DOCUMENT TEXT>
· · ·
Following days of internationally reported killings, rapes and gang violence inside the Dome, the doctor from FEMA - Beron doesn't remember his name - came prepared for a grisly scene: He brought a refrigerated 18-wheeler and three doctors to process bodies.

"I've got a report of 200 bodies in the Dome," Beron recalls the doctor saying.

The real total was six, Beron said.

Of those, four died of natural causes, one overdosed and another jumped to his death in an apparent suicide, said Beron, who personally oversaw the turning over of bodies from a Dome freezer, where they lay atop melting bags of ice. State health department officials in charge of body recovery put the official death count at the Dome at 10, but Beron said the other four bodies were found in the street near the Dome, not inside it. Both sources said no one had been killed inside.

...

Orleans Parish District Attorney Eddie Jordan said authorities had confirmed only four murders in New Orleans in the aftermath of Katrina - making it a typical week in a city that anticipated more than 200 homicides this year. Jordan expressed outrage at reports from many national media outlets that suffering flood victims had turned into mobs of unchecked savages.

...
· · ·
Carry on the news report about the Dome death toll after Katrina, picking up right after its final sentence.
· · ·
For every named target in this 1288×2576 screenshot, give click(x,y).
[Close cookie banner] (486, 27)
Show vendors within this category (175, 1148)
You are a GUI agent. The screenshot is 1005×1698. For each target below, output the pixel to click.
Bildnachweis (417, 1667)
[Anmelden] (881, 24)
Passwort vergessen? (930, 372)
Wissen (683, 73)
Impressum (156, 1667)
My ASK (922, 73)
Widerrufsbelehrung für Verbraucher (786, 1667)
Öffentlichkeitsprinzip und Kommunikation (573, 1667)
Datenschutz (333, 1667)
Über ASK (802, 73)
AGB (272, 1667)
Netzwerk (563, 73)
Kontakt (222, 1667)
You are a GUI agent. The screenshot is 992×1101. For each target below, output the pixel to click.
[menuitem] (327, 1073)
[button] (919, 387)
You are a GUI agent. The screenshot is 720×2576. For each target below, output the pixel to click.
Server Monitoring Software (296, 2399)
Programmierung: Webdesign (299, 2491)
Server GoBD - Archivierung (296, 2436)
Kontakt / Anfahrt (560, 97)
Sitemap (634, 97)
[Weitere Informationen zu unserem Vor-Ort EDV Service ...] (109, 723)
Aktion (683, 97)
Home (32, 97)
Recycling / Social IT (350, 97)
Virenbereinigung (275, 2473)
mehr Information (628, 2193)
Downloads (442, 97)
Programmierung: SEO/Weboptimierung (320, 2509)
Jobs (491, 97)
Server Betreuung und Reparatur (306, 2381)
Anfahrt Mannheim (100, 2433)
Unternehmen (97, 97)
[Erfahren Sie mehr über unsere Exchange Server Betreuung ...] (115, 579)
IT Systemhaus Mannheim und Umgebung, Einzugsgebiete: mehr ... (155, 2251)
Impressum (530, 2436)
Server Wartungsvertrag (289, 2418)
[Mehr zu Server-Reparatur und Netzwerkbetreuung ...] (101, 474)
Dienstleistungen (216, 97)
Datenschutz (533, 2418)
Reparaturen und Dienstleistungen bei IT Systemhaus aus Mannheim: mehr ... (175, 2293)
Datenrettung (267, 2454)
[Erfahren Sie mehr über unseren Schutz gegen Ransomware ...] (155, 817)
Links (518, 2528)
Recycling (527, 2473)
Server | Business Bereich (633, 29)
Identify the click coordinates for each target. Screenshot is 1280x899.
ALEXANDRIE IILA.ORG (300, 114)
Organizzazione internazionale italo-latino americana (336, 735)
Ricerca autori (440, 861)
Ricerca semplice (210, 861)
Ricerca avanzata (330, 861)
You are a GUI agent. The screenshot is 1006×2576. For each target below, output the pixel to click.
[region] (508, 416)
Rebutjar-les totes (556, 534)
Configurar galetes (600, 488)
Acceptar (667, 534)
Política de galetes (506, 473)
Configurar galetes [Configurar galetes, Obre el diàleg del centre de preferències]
· · ·
TASK ANSWER>
"I had the impression that at least 40 or 50 murders had occurred at the two sites," he said. "It's unfortunate we saw these kinds of stories saying crime had taken place on a massive scale when that wasn't the case. And they (national media outlets) have done nothing to follow up on any of these cases, they just accepted what people (on the street) told them. ... It's not consistent with the highest standards of journalism."

...

Four weeks after the storm, few of the widely reported atrocities have been backed with evidence. The piles of bodies never materialized, and soldiers, police officers and rescue personnel on the front lines say that although anarchy reigned at times and people suffered unimaginable indignities, most of the worst crimes reported at the time never happened.

Most disturbing is that this news will probably not reach the ears of most people who heard the original, false reports. The "facts" about the anarchy, child and infant rape, 200 dead bodies, and rampant gunfights are embedded in people's memories, and will no doubt be used as "evidence" many times over.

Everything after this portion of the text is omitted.